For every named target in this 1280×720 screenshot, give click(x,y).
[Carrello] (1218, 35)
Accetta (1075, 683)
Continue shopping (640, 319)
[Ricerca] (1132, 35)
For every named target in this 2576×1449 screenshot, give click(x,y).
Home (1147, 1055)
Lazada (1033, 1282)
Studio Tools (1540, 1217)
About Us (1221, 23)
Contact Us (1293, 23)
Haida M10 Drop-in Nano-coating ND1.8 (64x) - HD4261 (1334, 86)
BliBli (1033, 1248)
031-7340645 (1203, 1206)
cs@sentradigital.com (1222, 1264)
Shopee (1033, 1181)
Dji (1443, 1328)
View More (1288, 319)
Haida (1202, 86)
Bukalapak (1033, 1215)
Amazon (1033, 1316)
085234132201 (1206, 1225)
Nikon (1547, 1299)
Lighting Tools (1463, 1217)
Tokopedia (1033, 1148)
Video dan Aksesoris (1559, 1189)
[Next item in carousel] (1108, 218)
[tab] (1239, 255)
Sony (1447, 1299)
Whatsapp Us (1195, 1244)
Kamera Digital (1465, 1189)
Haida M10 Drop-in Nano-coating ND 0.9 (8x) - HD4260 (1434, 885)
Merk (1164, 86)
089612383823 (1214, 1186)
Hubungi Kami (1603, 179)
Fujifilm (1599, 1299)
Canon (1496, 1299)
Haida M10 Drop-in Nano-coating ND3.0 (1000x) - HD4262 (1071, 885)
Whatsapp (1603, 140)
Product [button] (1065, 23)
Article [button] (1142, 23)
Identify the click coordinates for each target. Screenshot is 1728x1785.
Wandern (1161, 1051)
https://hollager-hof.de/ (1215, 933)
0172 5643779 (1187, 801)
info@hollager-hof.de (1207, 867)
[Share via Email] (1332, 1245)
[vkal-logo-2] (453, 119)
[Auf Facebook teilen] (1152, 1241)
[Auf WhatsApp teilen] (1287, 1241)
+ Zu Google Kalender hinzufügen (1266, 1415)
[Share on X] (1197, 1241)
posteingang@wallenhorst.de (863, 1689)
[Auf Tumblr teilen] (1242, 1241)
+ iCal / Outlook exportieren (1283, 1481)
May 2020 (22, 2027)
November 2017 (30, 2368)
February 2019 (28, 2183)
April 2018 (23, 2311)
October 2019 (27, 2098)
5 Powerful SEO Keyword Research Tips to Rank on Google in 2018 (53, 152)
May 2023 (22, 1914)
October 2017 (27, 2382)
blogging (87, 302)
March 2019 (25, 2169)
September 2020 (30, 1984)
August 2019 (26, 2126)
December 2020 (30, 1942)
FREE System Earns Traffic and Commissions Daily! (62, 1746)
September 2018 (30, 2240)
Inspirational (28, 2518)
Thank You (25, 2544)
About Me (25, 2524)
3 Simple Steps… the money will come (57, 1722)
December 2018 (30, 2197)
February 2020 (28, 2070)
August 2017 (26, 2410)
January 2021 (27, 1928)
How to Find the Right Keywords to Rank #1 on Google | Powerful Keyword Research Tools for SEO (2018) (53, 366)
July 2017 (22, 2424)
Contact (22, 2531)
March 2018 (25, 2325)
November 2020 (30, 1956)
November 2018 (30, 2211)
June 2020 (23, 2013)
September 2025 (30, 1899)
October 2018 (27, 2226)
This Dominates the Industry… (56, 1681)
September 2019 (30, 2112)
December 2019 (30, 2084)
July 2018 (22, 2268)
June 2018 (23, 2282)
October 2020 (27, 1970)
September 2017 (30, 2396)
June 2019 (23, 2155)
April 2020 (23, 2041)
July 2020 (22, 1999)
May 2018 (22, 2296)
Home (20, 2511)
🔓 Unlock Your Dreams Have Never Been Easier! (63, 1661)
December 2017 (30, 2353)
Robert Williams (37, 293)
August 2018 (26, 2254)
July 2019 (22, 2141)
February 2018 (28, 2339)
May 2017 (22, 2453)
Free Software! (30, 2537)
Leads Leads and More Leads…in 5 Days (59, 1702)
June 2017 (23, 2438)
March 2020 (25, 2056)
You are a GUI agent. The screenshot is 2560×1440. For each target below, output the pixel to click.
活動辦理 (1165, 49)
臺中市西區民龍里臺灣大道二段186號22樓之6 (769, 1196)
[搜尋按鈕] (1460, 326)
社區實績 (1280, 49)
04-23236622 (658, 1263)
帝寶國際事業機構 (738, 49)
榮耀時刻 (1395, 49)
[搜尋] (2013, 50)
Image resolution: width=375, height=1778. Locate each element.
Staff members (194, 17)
**********
> [DIRECTIONS]: Given the data above, transcribe exactly the lines from the one containing "May 2023 (22, 1914)" down to the one containing "社區實績 (1280, 49)", and no others.

> [RESULT OF THE EXERCISE]:
May 2023 (22, 1914)
October 2017 (27, 2382)
blogging (87, 302)
March 2019 (25, 2169)
September 2020 (30, 1984)
August 2019 (26, 2126)
December 2020 (30, 1942)
FREE System Earns Traffic and Commissions Daily! (62, 1746)
September 2018 (30, 2240)
Inspirational (28, 2518)
Thank You (25, 2544)
About Me (25, 2524)
3 Simple Steps… the money will come (57, 1722)
December 2018 (30, 2197)
February 2020 (28, 2070)
August 2017 (26, 2410)
January 2021 (27, 1928)
How to Find the Right Keywords to Rank #1 on Google | Powerful Keyword Research Tools for SEO (2018) (53, 366)
July 2017 (22, 2424)
Contact (22, 2531)
March 2018 (25, 2325)
November 2020 (30, 1956)
November 2018 (30, 2211)
June 2020 (23, 2013)
September 2025 (30, 1899)
October 2018 (27, 2226)
This Dominates the Industry… (56, 1681)
September 2019 (30, 2112)
December 2019 (30, 2084)
July 2018 (22, 2268)
June 2018 (23, 2282)
October 2020 (27, 1970)
September 2017 (30, 2396)
June 2019 (23, 2155)
April 2020 (23, 2041)
July 2020 (22, 1999)
May 2018 (22, 2296)
Home (20, 2511)
🔓 Unlock Your Dreams Have Never Been Easier! (63, 1661)
December 2017 (30, 2353)
Robert Williams (37, 293)
August 2018 (26, 2254)
July 2019 (22, 2141)
February 2018 (28, 2339)
May 2017 (22, 2453)
Free Software! (30, 2537)
Leads Leads and More Leads…in 5 Days (59, 1702)
June 2017 (23, 2438)
March 2020 (25, 2056)
You are a GUI agent. The screenshot is 2560×1440. For each target below, output the pixel to click.
活動辦理 (1165, 49)
臺中市西區民龍里臺灣大道二段186號22樓之6 (769, 1196)
[搜尋按鈕] (1460, 326)
社區實績 (1280, 49)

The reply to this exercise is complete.